Fortunately for the small community, their cooperative, Prodecoop, provides a financial safety net through fair trade premiums. Families without income (almost all of them) receive monthly food supplies, access to health care, financial and educational support. With our direct assistance, the farmers have been replanting the coffee trees with a hybrid that resists La Roya. To date, the beans are too underdeveloped to brew, but they are picked and used to grow even more resistant plants. So far, 80% of the trees have been replanted.

Due to the instability of income and crop damage from climate change, the farmers no longer want or can rely solely on coffee for income. Dean’s Beans is working with the farmers on alternative income crops that are not impacted by La Roya. As always in our direct development work, it is the farmers who are deciding what to plant based on what can provide nutrition and income for their families.

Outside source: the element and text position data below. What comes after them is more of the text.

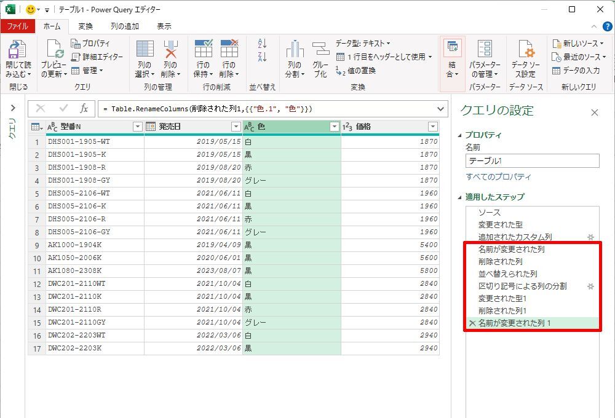Open the filter dropdown for 価格 column

(x=433, y=127)
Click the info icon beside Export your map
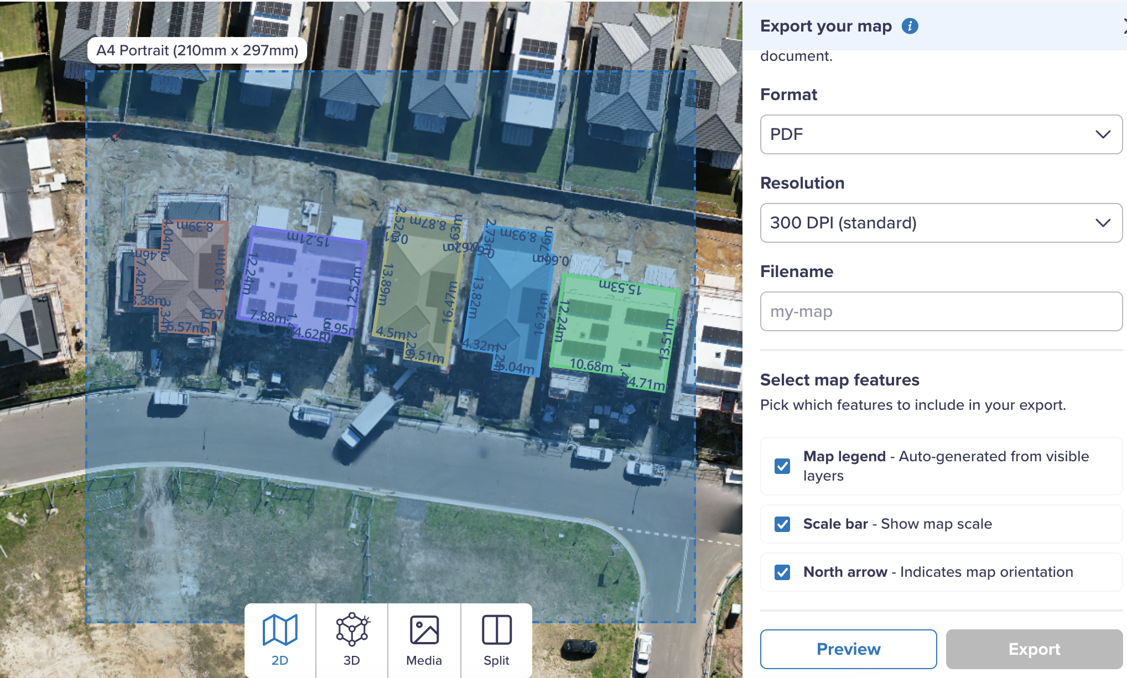 910,26
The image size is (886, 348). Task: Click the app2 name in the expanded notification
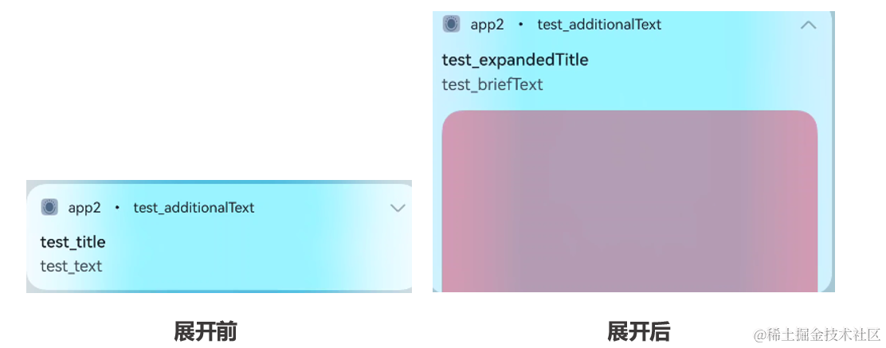click(487, 25)

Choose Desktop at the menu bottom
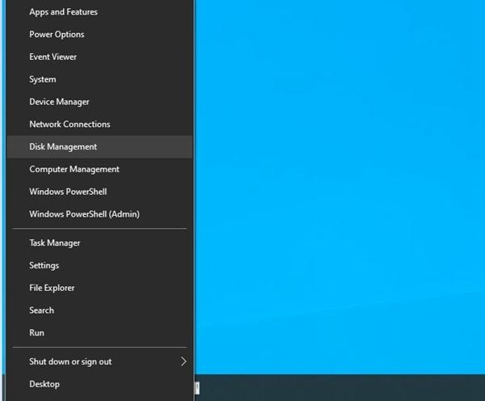coord(99,384)
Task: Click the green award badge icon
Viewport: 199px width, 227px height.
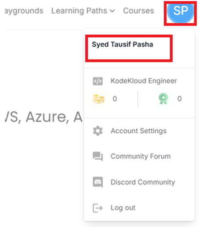Action: tap(163, 99)
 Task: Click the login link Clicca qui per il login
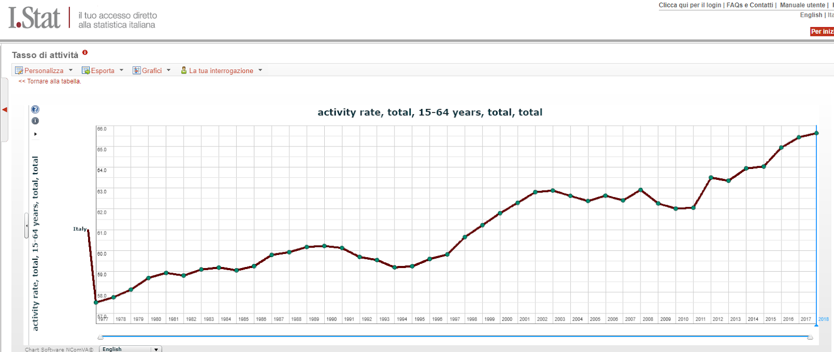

This was also the first field trip for Alison, our new Manager of International Development, who was able to observe the community building style that Dean’s Beans presents with farmers and coffee communities. She saw firsthand the cornerstone of People Centered Development in action remarking: “Deep and reflective listening to the realities of the farmers cannot be emphasized enough. When barriers were presented to crop diversification, ideas were shared with Dean’s Beans in an open-hearted and egalitarian manner. As ideas began to flow around diversification of crops, excitement, energy and hope also flourished amongst the farmers. They offered to show us, with great pride, the experimental plots. And a tasty show it was!”

The experimental plots of El Apante are already bursting with the bounty of bananas, oranges, mangos, and papayas. During our visit, we talked about increasing the value added to the fruits by processing them on the farm into jams and other products for local sale or export (Trust me, when you taste that Mango Jam you will want a jar or two!). We also looked at other plantings, such as Teak and Cyprus trees that could add a new income source as well as combat climate change by sequestering CO2. The farmers were enthusiastic about all of this, and we have committed to working side by side with them to get back to being able to support their families from their lands once more.

Climate change feels overwhelming, yet it can be confronted on the world stage and on the village level. The good people of El Apante are showing us the way.